Written exercise A
Convert every line of the entries below into a Markdown table with two columns, Row and Line. Number the rows and leave out blank lines.

Text to read
Otwarty dostęp

Detecting Dynamics of Hot Topics with Alluvial Diagrams: A Timeline Visualization


Zacytuj

Introduction

In the scientific community, literature resulting from academic research forms complex networks that include multiple information streams and huge data sets. As the keywords of literary works directly represent the main content or topics of research, we use keywords provided by authors to detect the hot topics in their fields. We can therefore discern the main focus of research fields and grasp the direction of their development, and such understanding can contribute to scientific advancement.

The term “hot topics” refers to subjects that attract extensive attention from researchers in a short period of time and was addressed frequently in literature (Wan et al., 2015). As the development of knowledge is continuous and fluid, changing focus in hot topics reflects the constant change in knowledge and information gathering. This idea drives us to find patterns in these changes and to detect hot topics from previous research in order to predict the future research direction.

Literature Review

Detecting dynamics of hot topics in a research field is central to discerning the core content of that research field. To detect hot topics based on scientific articles, researchers have employed various approaches such as word frequency analysis, co-word analysis, co-citation analysis, and social network analysis.

Word frequency analysis is a basic method of hot topic detection and often combined with other methods. For example, Gong and Ye (2006) analyzed research hotspots using index terms that captured the essence of a topic because they believed that keywords with a high frequency represented academic hotspots in a given field. Xiao (2011) employed the h-index and keyword frequency to identify hot topics. In his study, high-frequency keywords above h-index corresponded to research hotspots. Co-word analysis is also a common method used to detect hot topics. Courtial, Callon, and Sigogneau (1993) extracted keywords from the titles of food patents and generated the co-word network, allowing for the detection of technology hotspots in the field. Co-citation analysis is another method frequently employed by researchers to identity hot topics. Pan and Qiu (2015) conducted a bibliometric analysis based on co-citation to reflect the most popular topics on student learning within the literature.

Social network analysis (SNA), a popular approach at present, is a quantitative analysis approach based on mathematics and graph theory. It is able to build the social network model from complex literature networks and detect research hotspots, and it is widely used in Sociology, Information Science, Economics, and Management (Otte & Rousseau, 2002). Ding (2011) applied the topology- and topic-based community detection approaches to the coauthorship networks of information retrieval areas. She suggested that in the future the community detection approach should be used to identify dynamic changes of topics rather than emphasizing the relationships between communities and topics. Li et al. (2015) used classical word frequency analysis and co-word analysis along with centrality analysis and cohesive subgroups analysis to reveal the hot topics of international economic disciplines from 1999 to 2013. Song (2011) applied social network analysis to explore hot research topics and enhance the objectivity of measurements by drawing a global graph of co-citation networks and visualizing the graph’s components, bridges, cut-points, k-cores, and clusters.

Data lines
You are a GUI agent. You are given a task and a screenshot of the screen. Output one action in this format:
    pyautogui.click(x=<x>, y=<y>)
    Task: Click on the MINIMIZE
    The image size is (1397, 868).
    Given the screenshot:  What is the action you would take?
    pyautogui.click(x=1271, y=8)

Written exercise B
According to the article on detecting hot topics, in which fields is social network analysis widely used?

Full solution A
| Row | Line |
|---|---|
| 1 | You are a GUI agent. You are given a task and a screenshot of the screen. Output one action in this format: |
| 2 |     pyautogui.click(x=<x>, y=<y>) |
| 3 |     Task: Click on the MINIMIZE |
| 4 |     The image size is (1397, 868). |
| 5 |     Given the screenshot:  What is the action you would take? |
| 6 |     pyautogui.click(x=1271, y=8) |

Full solution B
Sociology, Information Science, Economics, and Management.